De twee soldaten hebben, op hun doortocht door de streek, even halt gehouden en zijn van hun paarden gestegen, om bij het graf van den gevallen makker te bidden. De ruige muts in de eerbiedig gevouwen handen, prevelen zij een kort gebed voor de rust zijner ziel, en de ernstige trekken van het verweerde gelaat toonen aan, dat het gezicht van dit graf en de herinnering aan den kort geleden nog zoo levenslustigen kameraad in hun binnenste hen de vraag doet stellen: ‘Zullen wij zijn lot ontkomen, of zal ook voor ons in deze troostelooze eenzaamheid een graf moeten worden gedolven?’

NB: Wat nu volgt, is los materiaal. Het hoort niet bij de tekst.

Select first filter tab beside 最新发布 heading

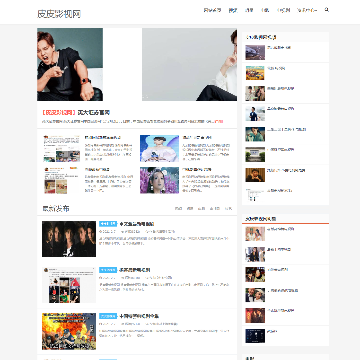point(178,209)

Hoe wreed is de oorlog toch!
Een schilderachtig pendant vormen de Russische voorpost in de eindelooze vlakte en de Japansche schildwacht aan den zoom van het woud. Hoe karakteriseeren die tegenstellingen volk en ras! De Rus, wegzakkende in de steeds hooger zich opstapelende sneeuw, den rug gekromd om de kracht van den storm te breken, wegschuilend in de warme kleeding, die toch ternauwernood hem voor de guurheid van den Siberischen winter kan beschutten. Wat moet er wel in het hart van deze mannen omgaan, als zij terugdenken aan het land hunner geboorte, duizenden mijlen verwijderd, aan de bloedverwanten en vrienden, die zij achterlieten, om voor den Czaar en de grootheid van het Rijk te gaan strijden.
Het baardelooze gelaat van den Japanner met de amandelvormige oogen en den half-jongensachtigen, half sluwen trek om den stijf toegeknepen mond verbergt iets geheimzinnigs en raadselachtigs, maar vertoont tevens een uitdrukking van beslistheid en vastberadenheid. Wanneer men dezen Japanner aanschouwt, type van het ras, dat Azië wil beheerschen, dan vindt men de allegorische voorstelling, door den Duitschen keizer indertijd van het gele gevaar gegeven, toch niet zoo dwaas, als velen in volle gerustheid omtrent de superioriteit van het Kaukasische ras ze geacht hebben.